Currier, a vegetarian, had little use for much of the stuff she was given.

“I already have 20 pieces of sweet and sour nuggets,” says Currier, a union executive. “What a shame… to send this to a vegetarian. I had a friend who I texted, ‘come over and get it.’ And then even he said, ‘I can’t eat 20 pieces of chicken nuggets anymore. I’ve reached my limit.'”

Still, she didn’t take out her frustration on the food couriers.

“They’re just trying to do their job and not get into trouble,” Currier said. “I don’t get mad at the managers.”

This is not the first time people have been victims of unwanted orders from grocery delivery services. A story published in January on the grocery website Mashed shed light on a year-old Reddit post about failed Uber Eats deliveries. “Someone is trolling her,” one commenter wrote. There are other notable examples, including that of a man in Antwerp, Belgium, who received unwanted pizzas for nine years – up to 14 in one day – the British Daily Star reported in 2020.

Several Range View residents said their efforts to sort out the situation were frustratingly ineffective. Neal explained that the conversation was far from fruitful when he was able to get an Uber Eats employee on the phone.

“They played it off like it was a simple misunderstanding,” said Neal, who added that the person he spoke to told him, “We’ll make a note of it,” and advised him to check credit card statements for erroneous charges. . (No one was there, he said.)

“I should probably try again,” Neal said, a hint of resignation in his voice.

Some people in Range View have posted signs on or near their front doors to stop deliveries – or at least put things in order. A message encouraged drivers to place orders in a cool box that was left outside. Another pleaded: “Uber Eats will no longer deliver orders to this address. … These shipments are from an unknown source.”

The choice of Calorie Stream vendors — two of the world’s largest fast food chains — also hampered local residents’ efforts to end the rush. The area is dotted with Starbucks and McDonald’s branches, making it hard to tell who was handling the orders.
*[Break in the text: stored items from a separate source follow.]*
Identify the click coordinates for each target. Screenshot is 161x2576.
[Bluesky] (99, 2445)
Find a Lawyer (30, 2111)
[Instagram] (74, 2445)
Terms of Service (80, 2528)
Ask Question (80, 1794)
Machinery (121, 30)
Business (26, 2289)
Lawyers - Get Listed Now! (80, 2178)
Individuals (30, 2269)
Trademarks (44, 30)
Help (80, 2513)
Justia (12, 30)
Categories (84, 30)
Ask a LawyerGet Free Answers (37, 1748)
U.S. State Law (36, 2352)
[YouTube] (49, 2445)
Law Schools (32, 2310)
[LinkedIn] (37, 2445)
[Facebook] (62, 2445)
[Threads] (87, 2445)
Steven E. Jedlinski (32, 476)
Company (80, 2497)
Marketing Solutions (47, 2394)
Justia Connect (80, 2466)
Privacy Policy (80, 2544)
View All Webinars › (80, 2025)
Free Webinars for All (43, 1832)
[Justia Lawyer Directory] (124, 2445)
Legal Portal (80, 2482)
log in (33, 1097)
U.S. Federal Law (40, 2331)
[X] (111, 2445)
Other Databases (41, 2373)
McDonald’s and Starbucks did not immediately respond to requests for comment.

“We were talking about… doing a little podcast”

The unwanted food orders have prompted Range View residents to come up with a slew of theories about who’s doing them and why.
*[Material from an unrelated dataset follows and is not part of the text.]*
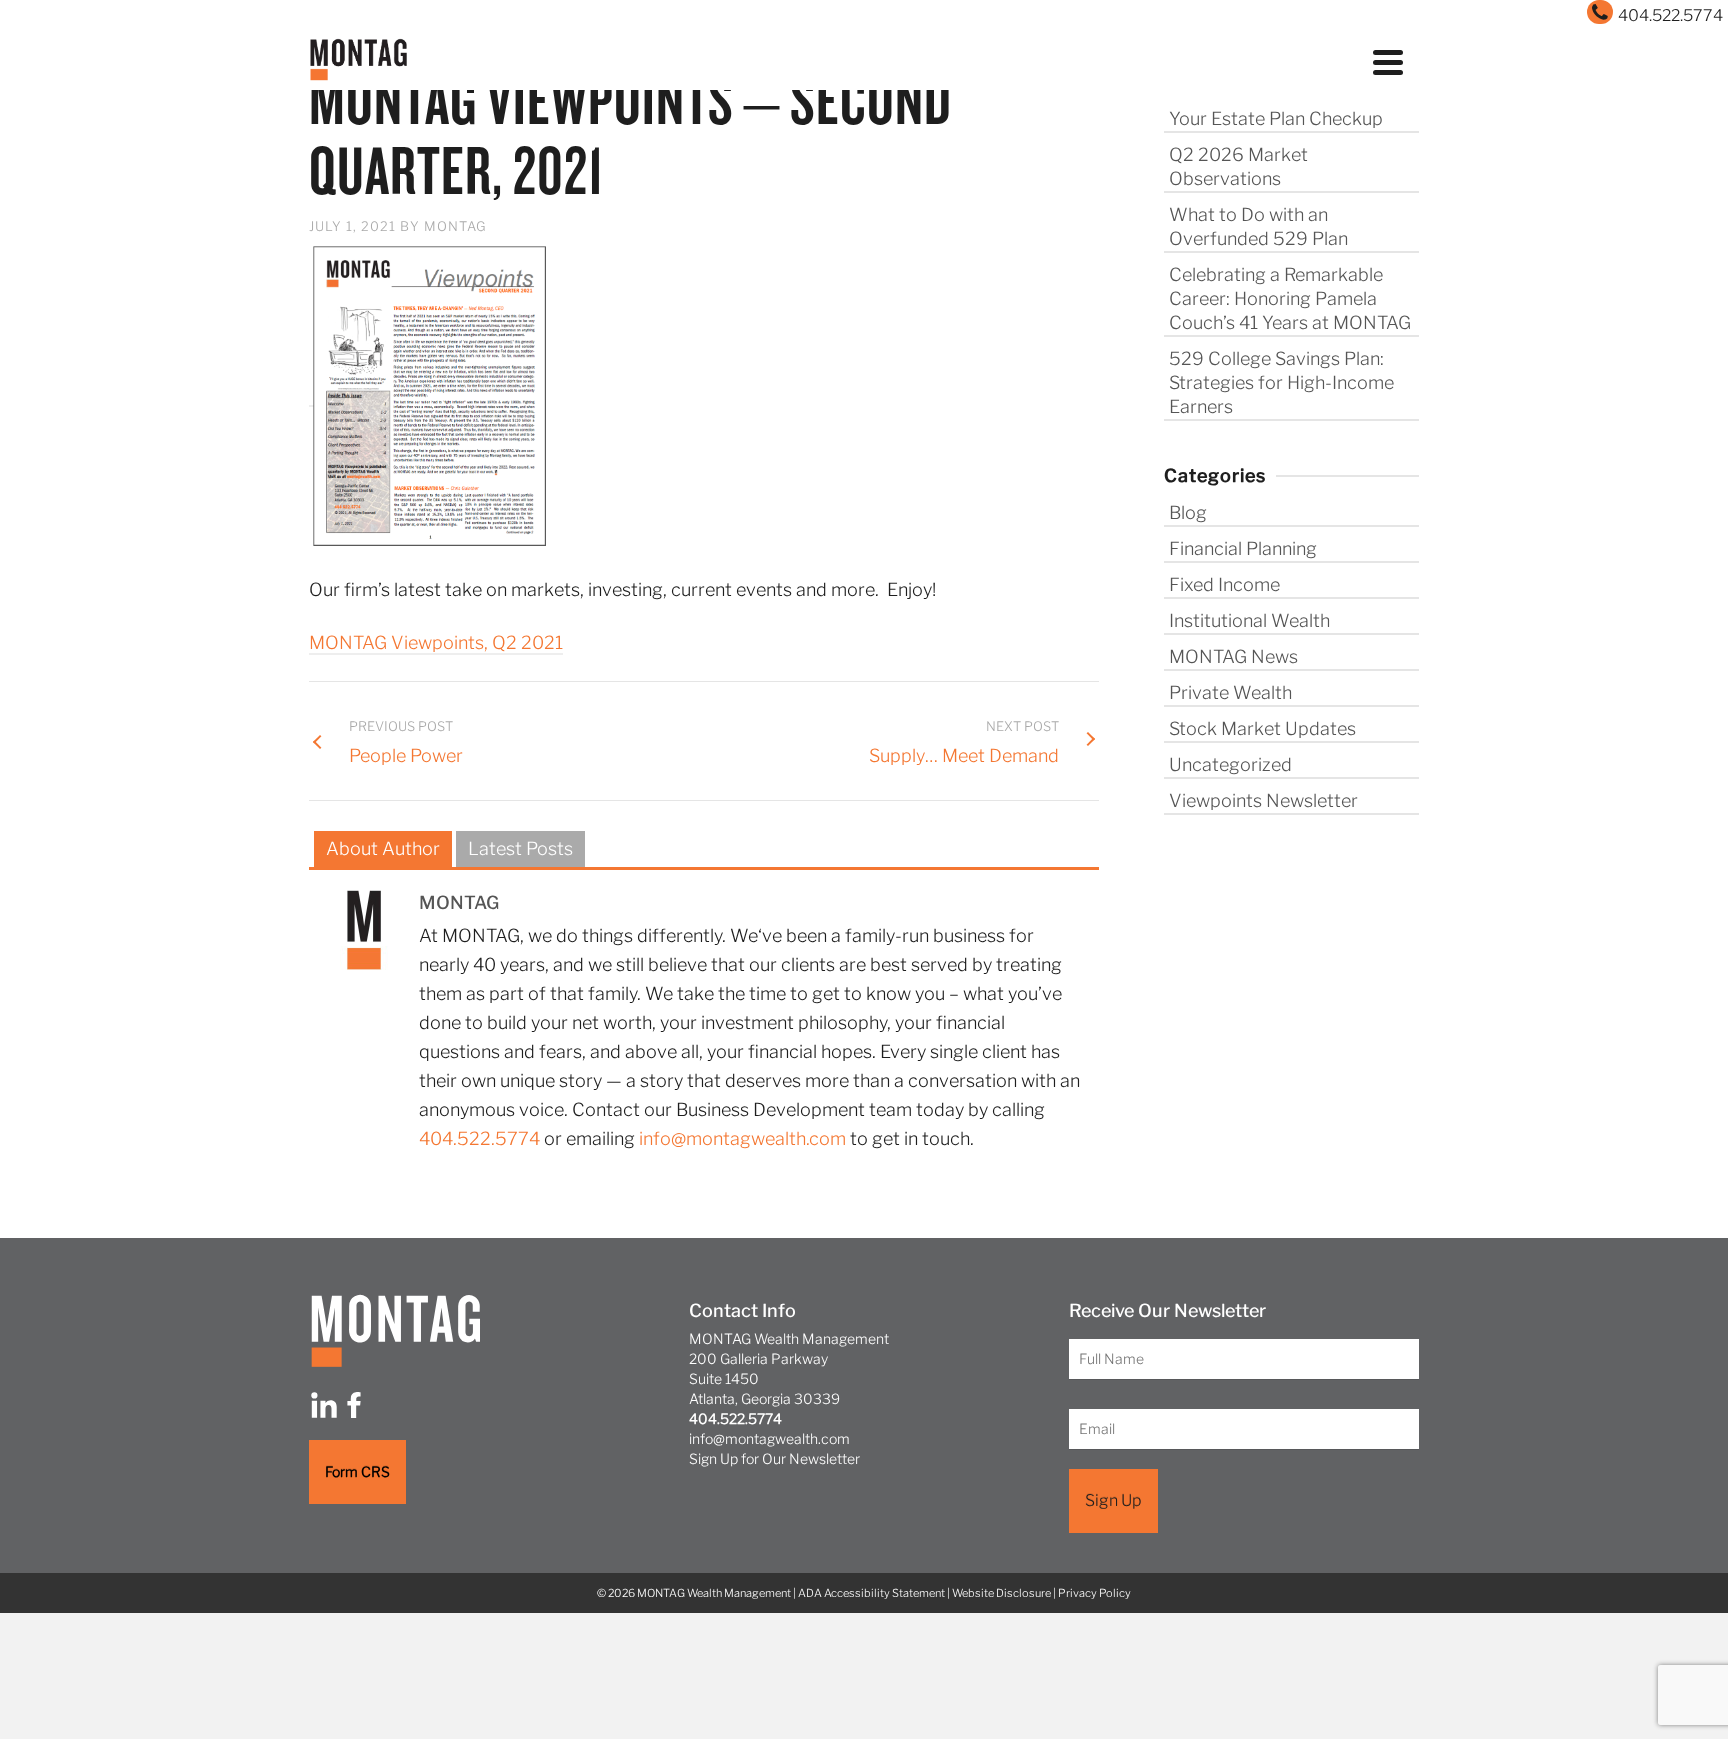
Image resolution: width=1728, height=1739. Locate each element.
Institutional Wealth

Neal and Kelsey McManus said they initially wondered if the deliveries were part of an elaborate TV show prank. “No one is allowed to use our image,” McManus warned.

Instead, she suggested the warrants could be the ruse of criminals testing stolen credit cards by submitting small claims to them through Uber Eats. “But I wouldn’t know why they would do that,” she admitted.
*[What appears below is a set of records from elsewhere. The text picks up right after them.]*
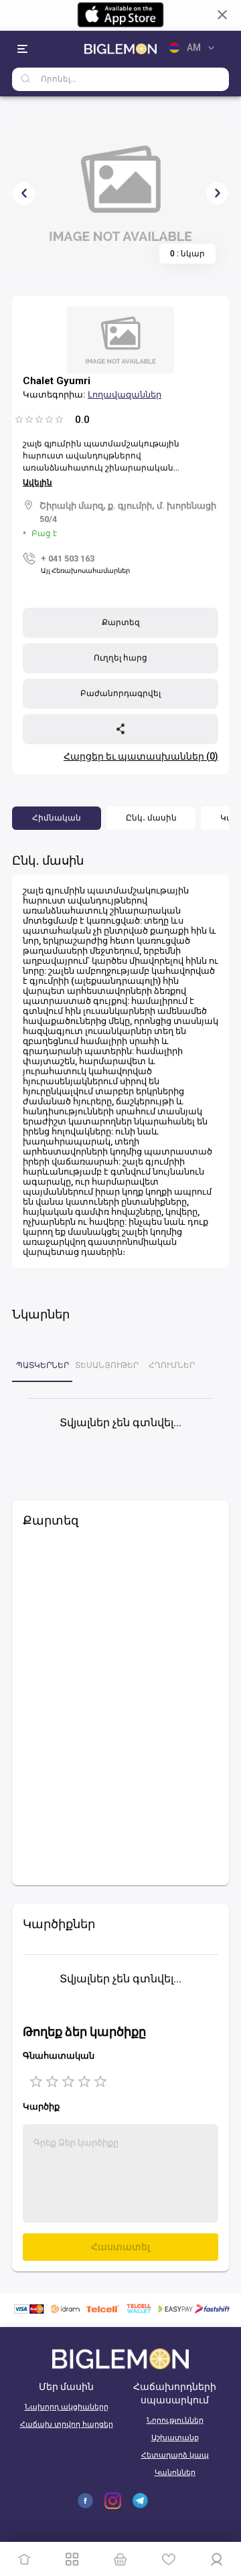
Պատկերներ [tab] (42, 1365)
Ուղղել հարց (120, 658)
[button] (56, 818)
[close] (222, 14)
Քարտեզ (121, 622)
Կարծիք (41, 2106)
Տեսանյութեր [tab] (107, 1365)
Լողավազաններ (124, 395)
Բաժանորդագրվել (120, 693)
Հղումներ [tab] (172, 1365)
Noticing the proximity of Occidental College, Aguirre thought the deliveries might be part of an experiment being conducted by a psychology class there.

Currier had an elegant hypothesis: “I think it’s a crash situation or a matrix malfunction.”

While the deliveries were sometimes annoying, Range View residents did not feel threatened, residents said. At least not yet. The past few weeks have also had a positive effect: Uber Eats unwanted deliveries have brought the community together.

“It was definitely nice to connect with the neighbors,” said McManus. “There were simply more neighbors connections. And we talked about doing our own research and doing a little podcast.”

As a light rain fell on the avenue Tuesday morning, a small moment of conviviality clarified McManus’ point — and the extent to which the unwanted fast-food barrage has permeated the social fabric of this part of Highland Park.

McManus was walking home when she saw Neal walking through his front yard to his mailbox. In a quick neighborly conversation, one that could have been about the weather or some other mundane topic just a month earlier, they got straight to the point: the contents of their recent unwanted Uber Eats orders.

Neal explained that he had received a chicken sandwich from McDonald’s on Monday afternoon.

“Was that a McCrispy?” asked McManus knowingly.

“It’s always a McCrispy,” Neal confirmed.